Info and checklists in a (PDF) print guide:
Play this 5-minute slideshow about the overall onboarding process at Stanford.
Visit the Managers and Supervisors Toolkit, created by the Human Resources Information Systems group, for information on various aspects of managing people.
Did you know?
The Department of Labor reports that 66% of new hires are more likely to remain with a business for three years or more if the employees take part in a structured orientation process. So a thoughtful Onboarding process is a retention tool in and of itself!
If you've arrived at this page because you're planning to recruit, select, and hire a new regular employee or contingent worker, please visit the Staff Employment site for information on recruitment and selection services.
As someone who supervises or manages people, you have primary influence on the success and satisfaction of your employees at work. The new hire's first few weeks establish the foundation for a positive relationship between you and the new employee, to whom you are key in providing support and direction.
This guide helps you plan and successfully implement the processes through which your new employee becomes fully oriented to your work group and the University. The information is organized in time periods (to match employee information in this website) with checklists, tools, and information.
The time periods may occur differently for you and your new employee, at your discretion.
Your local Human Resources staff may have additional school or department specific information for you and your new employee to use during these time periods.
Before the New Employee Arrives
Orienting a new employee is a process that can last up to a year, depending on the new employee's job and his or her prior experience. What happens between the offer letter and that first day depends on planning and communication that assures a memorable welcome and alleviation of a new employee's natural anxiety.
The New Employee's First Days
"Will I be successful? Will I fit in?" New employees ask themselves these questions; supervisors and managers help provide the answers. Ensuring the work space is ready for the new hire, clarifying departmental organizational structure, and communicating your expectations are fundamental during this time period, as is success in the employee's first assignment.

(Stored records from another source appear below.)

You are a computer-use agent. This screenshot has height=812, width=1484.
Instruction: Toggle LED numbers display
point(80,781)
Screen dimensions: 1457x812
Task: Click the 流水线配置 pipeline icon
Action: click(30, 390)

The New Employee's First Weeks
Attending meetings, completing training, and getting to know the work group supports a new employee's progress toward both productivity and acculturation. New employees need to know how the work group operates and communicates; learning this may include confirming or correcting first impressions. New employees also need progress reports, and the end of three months is a good point in the initial review period to give specific feedback to assist the new employee in setting priorities and completing training.
The New Employee's First Six Months
"What does it mean to work at Stanford? How am I doing?" During the first six months, new employees can extend their involvement in their work groups and in the Stanford community, and receive clear performance feedback from you. Supervisors and managers are wise to ask for feedback from the new hire, as well, to identify any opportunities to ensure a mutually successful relationship.
The New Employee's First Year
Note this milestone and make it an opportunity to review and celebrate the first year and look forward to the future. Communicate the employee's eligibility for benefits programs and opportunities that come with one year of service. Have a discussion of what contributions or role shifting the employee may be thinking about for the future.